* [Work to do] Copy out the records below, changing every "GUI agent" to "desktop assistant" and leaving everything else as it is.

* [Task input]

# # #

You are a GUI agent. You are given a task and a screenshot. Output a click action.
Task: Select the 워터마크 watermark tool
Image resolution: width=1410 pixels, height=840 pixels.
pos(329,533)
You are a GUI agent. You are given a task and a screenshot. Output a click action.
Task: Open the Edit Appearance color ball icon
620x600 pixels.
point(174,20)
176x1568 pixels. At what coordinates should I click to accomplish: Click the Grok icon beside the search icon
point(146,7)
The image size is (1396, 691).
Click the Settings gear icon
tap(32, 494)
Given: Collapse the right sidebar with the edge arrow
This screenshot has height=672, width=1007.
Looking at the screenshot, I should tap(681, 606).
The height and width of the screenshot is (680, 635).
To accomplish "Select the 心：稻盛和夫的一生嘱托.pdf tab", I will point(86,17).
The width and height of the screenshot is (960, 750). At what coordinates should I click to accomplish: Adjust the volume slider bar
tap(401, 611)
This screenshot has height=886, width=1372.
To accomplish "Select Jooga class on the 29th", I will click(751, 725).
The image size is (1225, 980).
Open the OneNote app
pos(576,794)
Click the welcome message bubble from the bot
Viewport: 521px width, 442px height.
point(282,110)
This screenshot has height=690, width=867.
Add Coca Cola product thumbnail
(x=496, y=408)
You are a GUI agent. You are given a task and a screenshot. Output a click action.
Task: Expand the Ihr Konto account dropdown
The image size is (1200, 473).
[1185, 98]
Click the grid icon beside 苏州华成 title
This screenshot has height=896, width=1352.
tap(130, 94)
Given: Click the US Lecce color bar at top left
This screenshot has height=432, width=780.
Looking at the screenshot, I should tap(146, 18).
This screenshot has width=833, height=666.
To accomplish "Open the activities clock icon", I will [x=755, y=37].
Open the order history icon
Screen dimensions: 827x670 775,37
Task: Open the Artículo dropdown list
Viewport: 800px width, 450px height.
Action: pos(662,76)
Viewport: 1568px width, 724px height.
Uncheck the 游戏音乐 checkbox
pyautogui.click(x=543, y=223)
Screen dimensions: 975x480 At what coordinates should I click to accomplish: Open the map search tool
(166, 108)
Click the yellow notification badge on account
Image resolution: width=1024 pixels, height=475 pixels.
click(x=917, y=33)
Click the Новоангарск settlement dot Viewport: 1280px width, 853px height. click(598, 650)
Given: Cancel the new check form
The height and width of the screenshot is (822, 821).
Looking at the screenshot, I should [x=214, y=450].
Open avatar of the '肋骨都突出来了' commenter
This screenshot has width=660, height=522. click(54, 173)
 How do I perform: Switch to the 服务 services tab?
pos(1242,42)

# # #

* [Solution for this problem]
You are a desktop assistant. You are given a task and a screenshot. Output a click action.
Task: Select the 워터마크 watermark tool
Image resolution: width=1410 pixels, height=840 pixels.
pos(329,533)
You are a desktop assistant. You are given a task and a screenshot. Output a click action.
Task: Open the Edit Appearance color ball icon
620x600 pixels.
point(174,20)
176x1568 pixels. At what coordinates should I click to accomplish: Click the Grok icon beside the search icon
point(146,7)
The image size is (1396, 691).
Click the Settings gear icon
tap(32, 494)
Given: Collapse the right sidebar with the edge arrow
This screenshot has height=672, width=1007.
Looking at the screenshot, I should tap(681, 606).
The height and width of the screenshot is (680, 635).
To accomplish "Select the 心：稻盛和夫的一生嘱托.pdf tab", I will point(86,17).
The width and height of the screenshot is (960, 750). At what coordinates should I click to accomplish: Adjust the volume slider bar
tap(401, 611)
This screenshot has height=886, width=1372.
To accomplish "Select Jooga class on the 29th", I will click(751, 725).
The image size is (1225, 980).
Open the OneNote app
pos(576,794)
Click the welcome message bubble from the bot
Viewport: 521px width, 442px height.
point(282,110)
This screenshot has height=690, width=867.
Add Coca Cola product thumbnail
(x=496, y=408)
You are a desktop assistant. You are given a task and a screenshot. Output a click action.
Task: Expand the Ihr Konto account dropdown
The image size is (1200, 473).
[1185, 98]
Click the grid icon beside 苏州华成 title
This screenshot has height=896, width=1352.
tap(130, 94)
Given: Click the US Lecce color bar at top left
This screenshot has height=432, width=780.
Looking at the screenshot, I should tap(146, 18).
This screenshot has width=833, height=666.
To accomplish "Open the activities clock icon", I will [x=755, y=37].
Open the order history icon
Screen dimensions: 827x670 775,37
Task: Open the Artículo dropdown list
Viewport: 800px width, 450px height.
Action: pos(662,76)
Viewport: 1568px width, 724px height.
Uncheck the 游戏音乐 checkbox
pyautogui.click(x=543, y=223)
Screen dimensions: 975x480 At what coordinates should I click to accomplish: Open the map search tool
(166, 108)
Click the yellow notification badge on account
Image resolution: width=1024 pixels, height=475 pixels.
click(x=917, y=33)
Click the Новоангарск settlement dot Viewport: 1280px width, 853px height. click(598, 650)
Given: Cancel the new check form
The height and width of the screenshot is (822, 821).
Looking at the screenshot, I should [x=214, y=450].
Open avatar of the '肋骨都突出来了' commenter
This screenshot has width=660, height=522. click(54, 173)
 How do I perform: Switch to the 服务 services tab?
pos(1242,42)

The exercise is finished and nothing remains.